Something similar is going to have to happen here. We’re going to look at people and be like, “Oh, it’s working on your circuitry.” The loop that this has set you on is something beyond your control. It feels good to you, but that doesn’t matter because it’s causing you to make all these terrible decisions. And here are the ways in which these companies have clearly made these choices internally to pursue this kind of behavior.
Once we get to that point, you’re going to start to see big financial losses. And that’s where I think the rubber is going to meet the road in terms of people changing how they conduct business with this stuff.
Danny Crichton:
I like this idea of the lack of humanistic thought in tech circles. I’ve been in the tech industry arguably since my first startup experience in 2007, so almost 20 years.
I do think people had a much more well-rounded education in an earlier generation. One argument would be, particularly in AI, people had to go deep into their degrees. They had to get a master’s degree.
When did you have a chance to walk over to the English department and read literature and understand the human condition? So I wonder how you’re thinking about bringing that back into the equation.
Jacob Ward:
Man, I wish I knew the answer to this question. I’ve been in these weird conversations with people, where I sort of want to say, “Hey, bring me on as an advisor. I can help you.” I’ve had a couple of companies come to me and say, “Hey, I want to do this the right way. I’ve read your book and other books like yours, and I’d like to try and be on the right side of history.” I’ve had a couple conversations like that, but I really feel like that hydrophobic sand that you put it in water and it can’t get wet. I feel like that around here.

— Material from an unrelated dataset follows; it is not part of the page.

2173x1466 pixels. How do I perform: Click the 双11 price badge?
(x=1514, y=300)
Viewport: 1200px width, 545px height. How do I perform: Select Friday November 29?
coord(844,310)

But I like to assume, as the people of the generation you’re describing have kids, they’ll sort of look at the world that their creation makes possible in a new way. I mean, all great breakthrough thinking about how humans evolved, for instance, has to do with long-term generational thinking. So we have to get into long-term generational thinking.
We’re not built to think beyond the circle of our campfire. And that’s where some of our higher functioning needs to come into play. But it doesn’t feel good, and it doesn’t make you money in the short term.
Unfortunately, that’s not the way we are incentivized right now. It’s not even how our circuitry is supposed to work. I got to spend some time with a tribe in Tanzania. They’re one of the last remaining tribes on earth that lives the way we all did 60,000 years ago. They have no last names, they have no property, there’s no marriage, and they are nomadic. They don’t raise crops or anything.
And one of the most amazing things about them is that they have no word for any number beyond five, because why would you need that? In the way that our brains are built, you don’t need to be thinking more than five moons in the future. You don’t need to count the number of people in a group. Once it’s more than five, you can just say, “It’s lots of people.” There’s three pieces of meat or there’s enough for everybody.
And this is the whole thesis of my book — we’re not built to think beyond the circle of our campfire. And that’s where some of our higher functioning needs to come into play. But it doesn’t feel good, and it doesn’t make you money in the short term. And so that’s the essential problem I think we’re going to be facing in this generation and the next.